Aim Based upon a microarray assay, we have identified that triiodothyronine (T3) upregulates MDM 2 gene expression in the rat skeletal muscle. As MDM 2 protein is an E3 ligase, we hypothesized that this enzyme could play a role in T3 effects on skeletal muscle mass control. Methods To test our hypothesis, male rats (2 months old) were randomly assigned into the following groups: intact controls, treated with 20 physiological doses of T3 for 0.5, 1 and 7 days, or with 5, 20 and 50 physiological doses of T3 for 7 days. For in vitro experiments, myotubes and C2C12 cells were treated with T3 for 3 days.
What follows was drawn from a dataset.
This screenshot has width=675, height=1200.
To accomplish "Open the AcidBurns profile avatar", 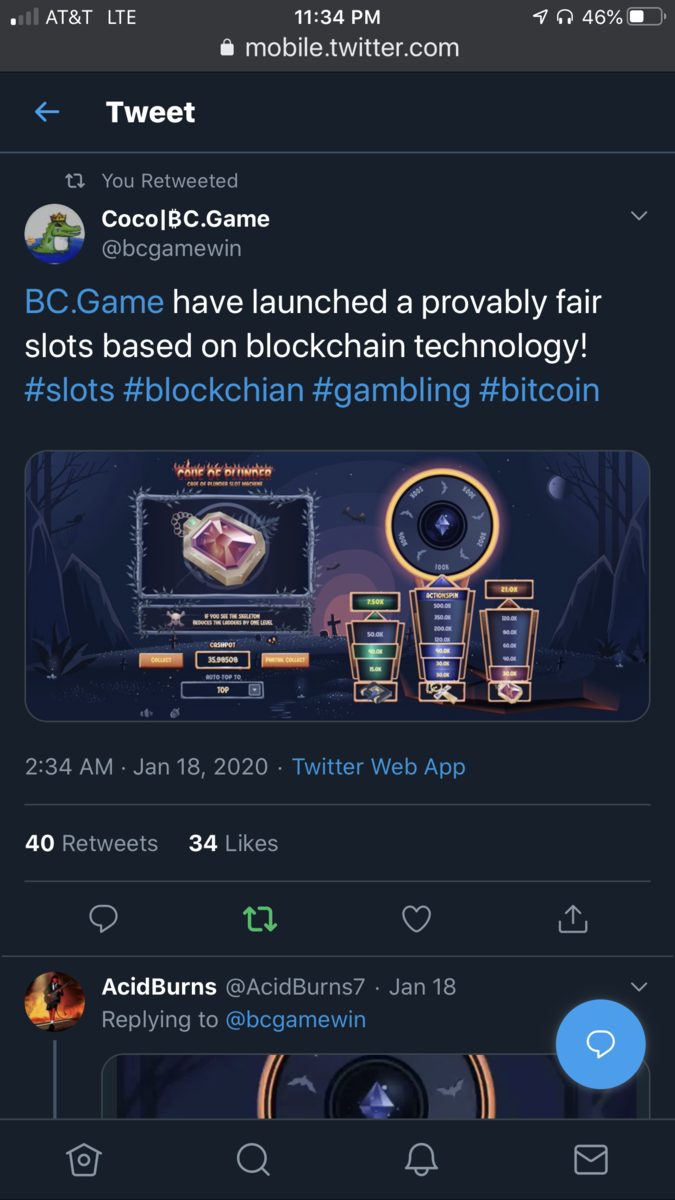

Results After validation of the microarray finding throughout RT ‐ PCR and confirmation that T3 induces increases in MDM 2 protein expression in a dose‐dependent manner, we observed that MDM 2 was upregulated by T3 exclusively in fibre type I. Moreover, detailed histological evaluation showed that MDM 2 overexpression distributes punctiformily along the cross section of the fibre and also inside nuclei. MDM 2 colocalizes with PAX 7 in control muscle and T3 downregulates this myogenic factor. Pharmacological inhibition of MDM 2 in cultured myotubes caused a severe decrease in their diameter (~35%, P < .001 vs Control), enhancing the effect of T3 (from ~12% to ~35%, P < .001) alone upon myotube diameter and mRNA levels of atrogenes. Finally, we observed that FOXO 3 ( MDM 2 target) is kept outside the nucleus under T3 stimulation. Conclusion Our results indicate that MDM 2 might be involved in the pro‐trophic effects of T3 in skeletal muscle.